Task list -
A - List every PHP function name that appears in the code of the regular expression comments, with each name given once.
B - Reproduce the passage of the regular expression comments starting with "It took me ages" and going on through "of the string.".

Document text -
- - -

See as well the excellent tutorial at http://www.tote-taste.de/X-Project/regex/index.php



;-) Klemens

robvdl at gmail dot com
21-Apr-2006 05:15


For those of you that have ever had the problem where clients paste text from msword into a CMS, where word has placed all those fancy quotes throughout the text, breaking the XHTML validator... I have created a nice regular expression, that replaces ALL high UTF-8 characters with HTML entities, such as &#8217;.



Note that most user examples on php.net I have read, only replace selected characters, such as single and double quotes. This replaces all high characters, including greek characters, arabian characters, smilies, whatever.



It took me ages to get it just downto two regular expressions, but it handles all high level characters properly.



$text = preg_replace('/([\xc0-\xdf].)/se', "'&#' . ((ord(substr('$1', 0, 1)) - 192) * 64 + (ord(substr('$1', 1, 1)) - 128)) . ';'", $text);

$text = preg_replace('/([\xe0-\xef]..)/se', "'&#' . ((ord(substr('$1', 0, 1)) - 224) * 4096 + (ord(substr('$1', 1, 1)) - 128) * 64 + (ord(substr('$1', 2, 1)) - 128)) . ';'", $text);

heppa(at)web(dot)de
20-Apr-2006 08:37


I just wanted to give an example for some people that have the problem, that their match is taking away too much of the string.



I wanted to have a function that extracts only wanted parameters out of a http query string, and they had to be flexible, eg 'updateItem=1' should be replaced, as well as 'updateCategory=1', but i sometimes ended up having too much replaced from the query.



example:



my query string: 'updateItem=1&itemID=14'



ended up in a query string like this: '4' , which was not really covering the plan ;)



i was using this regexp: 



preg_replace('/&?update.*=1&?/','',$query_string);



i discovered, that preg_replace matches the longest possible string, which means that it replaces everything from the first u up to the 1 after itemID=



I assumed, that it would take the shortest possible match.

- - -

Supplied information -
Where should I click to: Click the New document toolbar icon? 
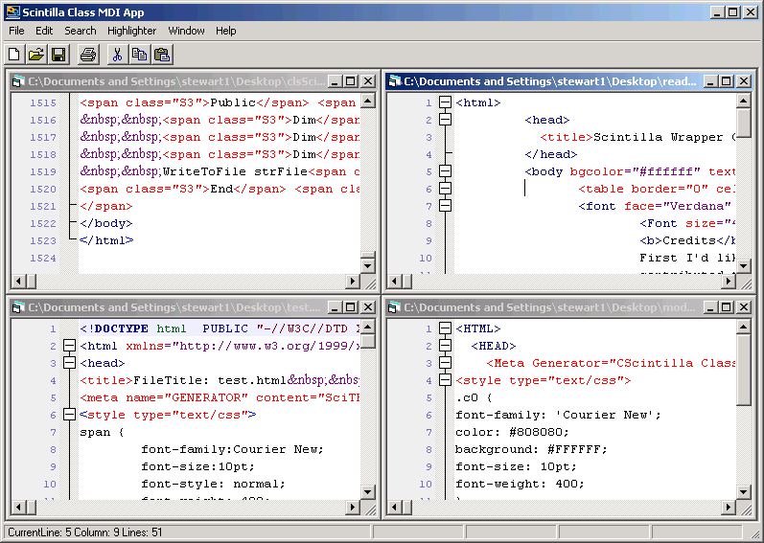coord(14,55)
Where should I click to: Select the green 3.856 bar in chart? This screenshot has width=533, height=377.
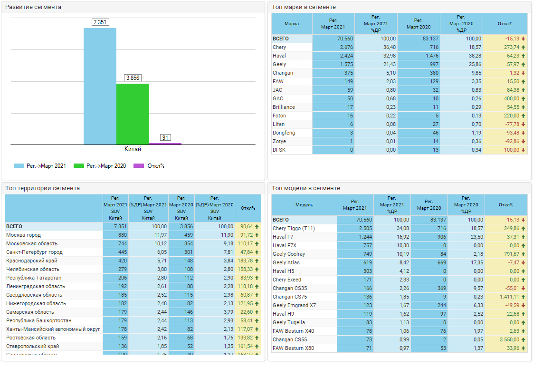point(133,114)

- - -

Answers provided -
A - preg_replace, ord, substr

B -
It took me ages to get it just downto two regular expressions, but it handles all high level characters properly.



$text = preg_replace('/([\xc0-\xdf].)/se', "'&#' . ((ord(substr('$1', 0, 1)) - 192) * 64 + (ord(substr('$1', 1, 1)) - 128)) . ';'", $text);

$text = preg_replace('/([\xe0-\xef]..)/se', "'&#' . ((ord(substr('$1', 0, 1)) - 224) * 4096 + (ord(substr('$1', 1, 1)) - 128) * 64 + (ord(substr('$1', 2, 1)) - 128)) . ';'", $text);

heppa(at)web(dot)de
20-Apr-2006 08:37


I just wanted to give an example for some people that have the problem, that their match is taking away too much of the string.